» **What you have to do**: Rewrite everything from the line containing "You are a computer-use agent. The image" down to the line containing "Action: click(x=395, y=497)", both included, as a numbered list with blank lines left out. Include no other lines.

★ ★ ★ ★

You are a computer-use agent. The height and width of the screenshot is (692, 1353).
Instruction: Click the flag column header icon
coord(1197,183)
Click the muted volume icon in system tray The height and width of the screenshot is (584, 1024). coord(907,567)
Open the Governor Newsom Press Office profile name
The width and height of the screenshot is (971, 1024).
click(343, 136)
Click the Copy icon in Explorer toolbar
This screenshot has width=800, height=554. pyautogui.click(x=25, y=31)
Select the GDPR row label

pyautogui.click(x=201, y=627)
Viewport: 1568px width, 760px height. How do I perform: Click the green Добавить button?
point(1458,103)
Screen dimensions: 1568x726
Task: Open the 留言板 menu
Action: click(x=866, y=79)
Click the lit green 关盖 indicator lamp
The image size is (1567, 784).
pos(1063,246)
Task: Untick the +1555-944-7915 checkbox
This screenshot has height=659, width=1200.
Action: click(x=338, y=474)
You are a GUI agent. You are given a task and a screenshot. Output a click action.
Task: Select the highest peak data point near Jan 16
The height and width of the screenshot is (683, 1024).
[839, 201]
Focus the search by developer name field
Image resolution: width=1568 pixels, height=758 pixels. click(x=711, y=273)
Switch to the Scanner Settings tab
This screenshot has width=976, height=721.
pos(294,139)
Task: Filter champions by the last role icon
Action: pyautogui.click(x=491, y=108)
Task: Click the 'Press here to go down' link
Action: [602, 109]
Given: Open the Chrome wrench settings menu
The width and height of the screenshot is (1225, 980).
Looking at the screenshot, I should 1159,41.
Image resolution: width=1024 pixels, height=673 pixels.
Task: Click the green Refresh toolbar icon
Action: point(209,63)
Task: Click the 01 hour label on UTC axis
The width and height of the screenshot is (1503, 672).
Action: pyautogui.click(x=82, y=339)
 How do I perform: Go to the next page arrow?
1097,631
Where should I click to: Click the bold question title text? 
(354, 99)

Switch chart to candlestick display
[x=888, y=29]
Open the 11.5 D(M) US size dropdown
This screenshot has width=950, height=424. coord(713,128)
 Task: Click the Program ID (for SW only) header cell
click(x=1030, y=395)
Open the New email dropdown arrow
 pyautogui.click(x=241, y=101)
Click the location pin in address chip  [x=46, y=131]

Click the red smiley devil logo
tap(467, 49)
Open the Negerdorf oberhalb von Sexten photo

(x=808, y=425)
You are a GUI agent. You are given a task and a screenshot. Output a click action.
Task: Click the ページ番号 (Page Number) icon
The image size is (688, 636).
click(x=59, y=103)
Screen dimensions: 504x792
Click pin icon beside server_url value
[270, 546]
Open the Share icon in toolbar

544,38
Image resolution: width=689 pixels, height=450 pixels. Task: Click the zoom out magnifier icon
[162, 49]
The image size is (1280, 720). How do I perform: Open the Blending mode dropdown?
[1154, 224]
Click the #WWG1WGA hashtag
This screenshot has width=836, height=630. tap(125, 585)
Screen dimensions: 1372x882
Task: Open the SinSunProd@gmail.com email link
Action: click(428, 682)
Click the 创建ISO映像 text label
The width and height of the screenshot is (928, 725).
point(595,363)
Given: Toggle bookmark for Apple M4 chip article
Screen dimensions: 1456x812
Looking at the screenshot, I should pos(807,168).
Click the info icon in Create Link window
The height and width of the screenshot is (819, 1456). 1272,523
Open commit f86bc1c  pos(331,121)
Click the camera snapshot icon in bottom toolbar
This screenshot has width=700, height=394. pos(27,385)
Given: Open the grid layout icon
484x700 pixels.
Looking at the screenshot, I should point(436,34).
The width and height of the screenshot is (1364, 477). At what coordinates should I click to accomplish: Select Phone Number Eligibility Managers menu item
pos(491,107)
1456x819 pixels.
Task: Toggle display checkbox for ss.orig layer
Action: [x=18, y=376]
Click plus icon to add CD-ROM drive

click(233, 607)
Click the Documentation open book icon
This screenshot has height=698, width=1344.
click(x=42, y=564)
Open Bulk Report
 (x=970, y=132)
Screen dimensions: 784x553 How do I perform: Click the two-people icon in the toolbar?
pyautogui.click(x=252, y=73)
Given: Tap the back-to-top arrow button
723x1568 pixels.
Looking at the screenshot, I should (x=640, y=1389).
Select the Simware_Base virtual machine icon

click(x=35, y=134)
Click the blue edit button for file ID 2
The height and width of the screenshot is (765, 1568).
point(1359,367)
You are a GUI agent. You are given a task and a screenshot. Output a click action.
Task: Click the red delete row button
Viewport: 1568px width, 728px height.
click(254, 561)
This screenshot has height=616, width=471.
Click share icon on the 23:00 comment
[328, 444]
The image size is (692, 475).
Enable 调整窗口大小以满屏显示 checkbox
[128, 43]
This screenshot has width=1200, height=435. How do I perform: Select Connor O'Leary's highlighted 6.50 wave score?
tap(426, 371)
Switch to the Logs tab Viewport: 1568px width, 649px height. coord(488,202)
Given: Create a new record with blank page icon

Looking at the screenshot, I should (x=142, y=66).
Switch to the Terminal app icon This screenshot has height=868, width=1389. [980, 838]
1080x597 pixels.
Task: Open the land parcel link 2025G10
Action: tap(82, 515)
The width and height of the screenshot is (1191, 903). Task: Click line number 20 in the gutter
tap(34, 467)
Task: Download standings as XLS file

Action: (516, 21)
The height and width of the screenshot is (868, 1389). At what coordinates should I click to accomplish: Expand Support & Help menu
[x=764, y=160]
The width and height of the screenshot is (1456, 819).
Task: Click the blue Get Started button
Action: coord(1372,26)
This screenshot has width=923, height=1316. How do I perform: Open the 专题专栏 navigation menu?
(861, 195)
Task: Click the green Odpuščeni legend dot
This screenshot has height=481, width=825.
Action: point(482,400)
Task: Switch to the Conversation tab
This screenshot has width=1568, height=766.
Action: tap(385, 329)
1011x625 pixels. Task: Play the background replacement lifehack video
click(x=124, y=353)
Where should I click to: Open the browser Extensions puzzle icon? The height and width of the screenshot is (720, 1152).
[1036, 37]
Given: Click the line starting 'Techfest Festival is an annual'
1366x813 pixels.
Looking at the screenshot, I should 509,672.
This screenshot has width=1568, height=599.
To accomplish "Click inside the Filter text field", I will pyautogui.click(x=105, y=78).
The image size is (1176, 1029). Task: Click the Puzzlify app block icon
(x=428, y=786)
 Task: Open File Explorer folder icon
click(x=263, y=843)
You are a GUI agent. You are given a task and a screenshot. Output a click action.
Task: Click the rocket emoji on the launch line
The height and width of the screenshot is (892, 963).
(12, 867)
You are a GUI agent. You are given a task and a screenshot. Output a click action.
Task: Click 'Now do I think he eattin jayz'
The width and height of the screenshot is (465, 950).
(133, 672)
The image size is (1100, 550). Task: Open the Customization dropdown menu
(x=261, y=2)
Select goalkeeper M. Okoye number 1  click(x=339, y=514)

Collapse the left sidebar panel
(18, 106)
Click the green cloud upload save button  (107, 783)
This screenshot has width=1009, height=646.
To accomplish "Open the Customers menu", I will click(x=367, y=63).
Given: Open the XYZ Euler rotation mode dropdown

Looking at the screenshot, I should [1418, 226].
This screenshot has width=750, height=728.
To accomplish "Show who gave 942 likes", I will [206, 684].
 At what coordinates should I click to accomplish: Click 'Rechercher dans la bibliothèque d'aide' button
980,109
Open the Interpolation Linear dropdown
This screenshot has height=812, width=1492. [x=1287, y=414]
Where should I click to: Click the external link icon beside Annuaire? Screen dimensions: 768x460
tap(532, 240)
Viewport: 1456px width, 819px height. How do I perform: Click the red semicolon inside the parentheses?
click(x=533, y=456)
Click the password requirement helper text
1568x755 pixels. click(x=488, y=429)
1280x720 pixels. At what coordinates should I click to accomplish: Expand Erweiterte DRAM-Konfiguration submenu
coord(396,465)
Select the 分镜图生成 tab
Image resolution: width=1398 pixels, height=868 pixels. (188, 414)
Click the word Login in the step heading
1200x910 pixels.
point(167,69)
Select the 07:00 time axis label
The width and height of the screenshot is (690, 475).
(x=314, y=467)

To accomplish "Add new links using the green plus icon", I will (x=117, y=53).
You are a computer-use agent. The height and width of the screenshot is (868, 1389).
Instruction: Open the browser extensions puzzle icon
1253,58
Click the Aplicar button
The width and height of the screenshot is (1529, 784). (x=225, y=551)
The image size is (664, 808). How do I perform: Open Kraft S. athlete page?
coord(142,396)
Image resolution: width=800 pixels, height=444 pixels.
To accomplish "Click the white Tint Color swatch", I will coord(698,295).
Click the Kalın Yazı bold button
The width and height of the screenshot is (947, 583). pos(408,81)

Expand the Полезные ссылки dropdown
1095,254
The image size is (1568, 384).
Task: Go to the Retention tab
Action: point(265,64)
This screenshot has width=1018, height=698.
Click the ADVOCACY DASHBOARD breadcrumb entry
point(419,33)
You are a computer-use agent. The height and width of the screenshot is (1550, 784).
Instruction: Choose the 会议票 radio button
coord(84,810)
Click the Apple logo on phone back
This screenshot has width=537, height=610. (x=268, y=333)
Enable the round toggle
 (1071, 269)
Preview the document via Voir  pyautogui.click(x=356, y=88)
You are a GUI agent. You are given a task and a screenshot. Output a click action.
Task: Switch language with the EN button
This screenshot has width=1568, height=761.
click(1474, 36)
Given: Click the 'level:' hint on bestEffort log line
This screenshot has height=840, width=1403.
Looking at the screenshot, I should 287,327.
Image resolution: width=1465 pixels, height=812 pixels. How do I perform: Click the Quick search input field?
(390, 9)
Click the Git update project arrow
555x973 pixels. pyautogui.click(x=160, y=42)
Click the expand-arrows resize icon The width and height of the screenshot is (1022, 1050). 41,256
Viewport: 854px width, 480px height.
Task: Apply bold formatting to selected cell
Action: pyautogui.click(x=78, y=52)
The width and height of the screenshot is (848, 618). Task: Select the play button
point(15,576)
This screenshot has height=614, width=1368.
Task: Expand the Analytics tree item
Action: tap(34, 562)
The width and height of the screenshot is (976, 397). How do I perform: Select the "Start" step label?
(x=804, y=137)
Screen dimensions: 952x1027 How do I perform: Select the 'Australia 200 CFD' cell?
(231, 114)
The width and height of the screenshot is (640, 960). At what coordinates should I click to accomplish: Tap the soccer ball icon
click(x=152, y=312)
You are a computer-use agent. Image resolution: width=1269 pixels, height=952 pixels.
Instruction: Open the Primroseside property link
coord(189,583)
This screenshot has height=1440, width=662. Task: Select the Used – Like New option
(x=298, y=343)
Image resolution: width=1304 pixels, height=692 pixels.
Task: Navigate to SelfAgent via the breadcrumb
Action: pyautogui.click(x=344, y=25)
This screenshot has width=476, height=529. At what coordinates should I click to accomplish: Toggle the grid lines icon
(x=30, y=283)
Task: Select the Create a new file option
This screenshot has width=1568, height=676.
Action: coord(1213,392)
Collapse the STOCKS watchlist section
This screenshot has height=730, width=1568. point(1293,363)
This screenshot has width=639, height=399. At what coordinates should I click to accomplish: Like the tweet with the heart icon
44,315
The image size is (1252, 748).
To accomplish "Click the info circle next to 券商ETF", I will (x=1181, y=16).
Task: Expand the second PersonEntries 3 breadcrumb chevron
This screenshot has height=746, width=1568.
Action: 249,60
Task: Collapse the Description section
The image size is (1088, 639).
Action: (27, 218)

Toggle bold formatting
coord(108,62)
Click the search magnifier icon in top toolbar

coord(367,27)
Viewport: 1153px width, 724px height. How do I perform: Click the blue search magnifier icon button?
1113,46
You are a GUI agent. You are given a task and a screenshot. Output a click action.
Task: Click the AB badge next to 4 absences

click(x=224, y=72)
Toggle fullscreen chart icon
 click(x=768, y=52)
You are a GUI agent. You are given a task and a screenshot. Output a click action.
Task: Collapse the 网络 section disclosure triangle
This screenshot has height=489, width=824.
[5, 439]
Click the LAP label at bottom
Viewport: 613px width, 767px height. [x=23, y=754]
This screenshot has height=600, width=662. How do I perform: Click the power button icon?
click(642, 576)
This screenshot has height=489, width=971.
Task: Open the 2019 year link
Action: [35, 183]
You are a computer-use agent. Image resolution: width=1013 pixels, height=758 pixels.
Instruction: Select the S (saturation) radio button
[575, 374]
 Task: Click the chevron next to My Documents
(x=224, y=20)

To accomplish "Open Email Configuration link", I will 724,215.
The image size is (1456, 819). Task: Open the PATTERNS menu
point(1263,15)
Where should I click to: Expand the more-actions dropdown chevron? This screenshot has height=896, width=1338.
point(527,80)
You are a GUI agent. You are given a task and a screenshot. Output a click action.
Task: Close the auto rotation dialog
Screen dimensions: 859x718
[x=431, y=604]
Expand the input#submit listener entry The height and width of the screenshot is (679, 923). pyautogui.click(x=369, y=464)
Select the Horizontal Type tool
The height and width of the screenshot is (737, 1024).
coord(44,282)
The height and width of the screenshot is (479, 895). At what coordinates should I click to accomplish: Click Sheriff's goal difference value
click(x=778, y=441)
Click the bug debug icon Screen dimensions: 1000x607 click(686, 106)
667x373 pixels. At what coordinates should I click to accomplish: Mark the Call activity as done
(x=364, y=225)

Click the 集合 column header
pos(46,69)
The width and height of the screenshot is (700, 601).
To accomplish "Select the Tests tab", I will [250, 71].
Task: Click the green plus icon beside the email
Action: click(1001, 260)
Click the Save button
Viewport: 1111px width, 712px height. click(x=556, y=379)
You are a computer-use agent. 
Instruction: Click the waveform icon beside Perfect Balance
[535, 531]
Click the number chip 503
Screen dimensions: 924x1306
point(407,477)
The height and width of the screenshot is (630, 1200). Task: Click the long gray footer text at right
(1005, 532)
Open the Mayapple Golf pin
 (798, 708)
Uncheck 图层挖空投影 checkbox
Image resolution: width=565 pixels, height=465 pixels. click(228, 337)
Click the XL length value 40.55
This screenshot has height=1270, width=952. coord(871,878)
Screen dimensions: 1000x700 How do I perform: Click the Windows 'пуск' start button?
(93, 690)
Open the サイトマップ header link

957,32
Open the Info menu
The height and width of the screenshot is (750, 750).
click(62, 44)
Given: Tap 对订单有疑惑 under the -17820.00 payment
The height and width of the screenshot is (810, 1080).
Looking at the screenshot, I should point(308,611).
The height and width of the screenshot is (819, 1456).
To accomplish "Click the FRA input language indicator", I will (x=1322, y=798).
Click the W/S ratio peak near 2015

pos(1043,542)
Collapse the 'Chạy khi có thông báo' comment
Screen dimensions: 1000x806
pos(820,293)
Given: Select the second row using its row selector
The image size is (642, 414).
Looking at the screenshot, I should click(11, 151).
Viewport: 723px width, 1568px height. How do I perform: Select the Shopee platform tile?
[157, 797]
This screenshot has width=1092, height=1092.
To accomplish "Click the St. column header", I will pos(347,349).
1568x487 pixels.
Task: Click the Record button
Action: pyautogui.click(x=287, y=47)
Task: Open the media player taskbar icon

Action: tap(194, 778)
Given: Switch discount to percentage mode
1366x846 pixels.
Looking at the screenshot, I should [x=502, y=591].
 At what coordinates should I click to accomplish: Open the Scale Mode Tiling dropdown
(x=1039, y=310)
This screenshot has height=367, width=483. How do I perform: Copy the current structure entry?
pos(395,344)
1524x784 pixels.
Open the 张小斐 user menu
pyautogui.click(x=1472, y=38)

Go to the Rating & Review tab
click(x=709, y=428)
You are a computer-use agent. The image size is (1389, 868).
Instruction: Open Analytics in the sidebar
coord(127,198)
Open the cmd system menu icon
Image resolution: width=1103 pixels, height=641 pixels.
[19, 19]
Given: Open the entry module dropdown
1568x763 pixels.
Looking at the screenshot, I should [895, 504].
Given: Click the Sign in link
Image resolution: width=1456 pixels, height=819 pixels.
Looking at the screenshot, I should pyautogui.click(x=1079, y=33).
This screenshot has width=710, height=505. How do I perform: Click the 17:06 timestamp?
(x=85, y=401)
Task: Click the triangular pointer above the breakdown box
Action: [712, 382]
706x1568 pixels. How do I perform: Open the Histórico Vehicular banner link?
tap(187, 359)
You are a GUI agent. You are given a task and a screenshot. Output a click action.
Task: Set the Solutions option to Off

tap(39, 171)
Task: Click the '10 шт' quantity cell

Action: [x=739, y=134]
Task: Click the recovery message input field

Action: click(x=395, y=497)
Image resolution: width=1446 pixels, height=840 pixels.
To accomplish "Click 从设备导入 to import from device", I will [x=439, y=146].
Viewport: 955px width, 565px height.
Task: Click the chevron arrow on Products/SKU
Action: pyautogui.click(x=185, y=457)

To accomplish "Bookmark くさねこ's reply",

★ ★ ★ ★

» **Complete answer**:
1. You are a computer-use agent. The image size is (1389, 868).
2. Instruction: Open Analytics in the sidebar
3. coord(127,198)
4. Open the cmd system menu icon
5. Image resolution: width=1103 pixels, height=641 pixels.
6. [19, 19]
7. Given: Open the entry module dropdown
8. 1568x763 pixels.
9. Looking at the screenshot, I should [895, 504].
10. Given: Click the Sign in link
11. Image resolution: width=1456 pixels, height=819 pixels.
12. Looking at the screenshot, I should pyautogui.click(x=1079, y=33).
13. This screenshot has width=710, height=505. How do I perform: Click the 17:06 timestamp?
14. (x=85, y=401)
15. Task: Click the triangular pointer above the breakdown box
16. Action: [712, 382]
17. 706x1568 pixels. How do I perform: Open the Histórico Vehicular banner link?
18. tap(187, 359)
19. You are a GUI agent. You are given a task and a screenshot. Output a click action.
20. Task: Set the Solutions option to Off
21. tap(39, 171)
22. Task: Click the '10 шт' quantity cell
23. Action: [x=739, y=134]
24. Task: Click the recovery message input field
25. Action: click(x=395, y=497)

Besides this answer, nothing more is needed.